夏婕鷂从未见过李璨如此端严的模样,不由自主地跪直了身子,叫李璨的气势压得说不出话来。
她心中骇然,她认识李璨这么多年,第一次知道,李璨竟有这样的一面。这气度,莫说是太子妃了,当皇后都绰绰有余。
在这一瞬间,她对李璨之前所有的认知都坍塌了,她明白过来,李璨在她所不知道的地方,早已换了脾气秉性,不是她所能拿捏的了。
她甚至有点后悔今日来寻李璨说这件事,或许李璨因此便会生了警惕心,以后她想进东宫就更难了。
“不说陛下了。”李璨眸色淡淡望著她:“你也是深宅之中长大的,共侍一夫会如何,你应当比我明白。”
“不会的……”夏婕鷂摇著头分辨:“璨妹妹,我们亲如姐妹,我……”
“別说是亲如姐妹了,就算是亲姐妹,陛下的后宫中也有反目成仇的。”李璨忽然拔高了声音。
夏婕鷂低下头,囁嚅著说不出话来。
“阿鷂姐姐。”李璨伸手扶她,恢復了一贯的软糯:“你快起来吧,事关重大,我也是记著我们从小的情意,才会如此疾言厉色,阿鷂姐姐可別往心里去。”
她小脸含笑,凤眸弯弯,別提多娇软可亲了,方才的气势一扫而空,又是一副极乖巧的模样了。
“璨妹妹……”夏婕鷂顺著她的手站起身来,心有余悸,悄悄打量她的神色。
看来,李璨比她所想像的要难对付多了。
“行了,阿鷂姐姐隨我到亭子里去吃盏茶吧?”李璨笑著邀她。
“好。”夏婕鷂答应了。
沿途,她假意看园子里的风景,心里却极快的盘算著要如何拉回李璨对她的信任。
走到近前,她才开口:“还未入冬,这亭子就围上了?”
五角凉亭周围,悬著缎锦的布幔,只余下朝阳的一面挑起,留著进出。
“嗯。”李璨点点头,含笑道:“阿鷂姐姐知道,我身子弱,受不得凉,每年家里的亭子都是早早围起来的。”

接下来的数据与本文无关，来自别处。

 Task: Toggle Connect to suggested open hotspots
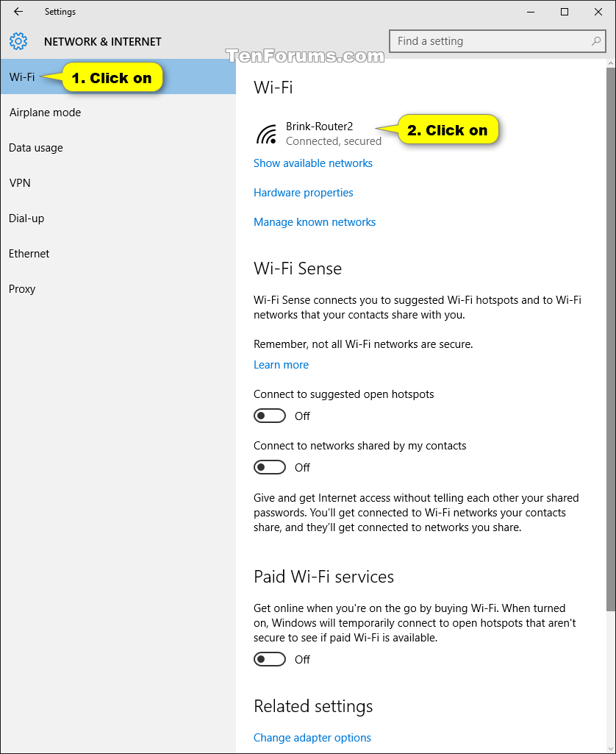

“是啊。”糖果忍不住道:“今年的凉亭,还是大少夫人亲自带人来围的呢。”
她就看不惯夏婕鷂,欺负了她家姑娘,还有脸求上门来,也就是姑娘沉得住气,她可忍不了。
夏婕鷂脸色微微变了变。
李璨看了糖果一眼。
糖果忙低下头去。
“去取点茶的用具来,我点些茶来和阿鷂姐姐分著吃。”李璨吩咐了一句。
糖果应了一声,转身去了。
李璨点茶时,夏婕鷂坐在一旁望著,两人都没有开口说话,夏婕鷂总算得了空,理清自己的思路了。
半晌,李璨將点好的茶递给她:“阿鷂姐姐,给。”
“很久不吃璨妹妹点的茶了。”夏婕鷂接过来,面上有了一贯稳重大方的笑意。
“这有何难?”李璨微微一笑:“阿鷂姐姐哪日想吃了,来找我就是了。”
看神色,夏婕鷂应当已经思量好对策了。
果然,夏婕鷂吃了一口茶,便开口了:“璨妹妹,我想好了。”
“阿鷂姐姐愿意进宫了?”李璨眉眼含笑望著她。
“不。”夏婕鷂摇摇头:“这辈子除了仲勇哥哥,我不会再嫁给任何人的。”
李璨望著她不曾言语。
夏婕鷂满目坚定地道:“我要到扶风庵去带髮修行。”
“什么?”李璨诧异地望著她,心中却不觉得意外。
夏婕鷂本就已经叫宸妃逼得摇摇欲坠,今日来,不过是一试,但是又在她跟前露了想进东宫的心思。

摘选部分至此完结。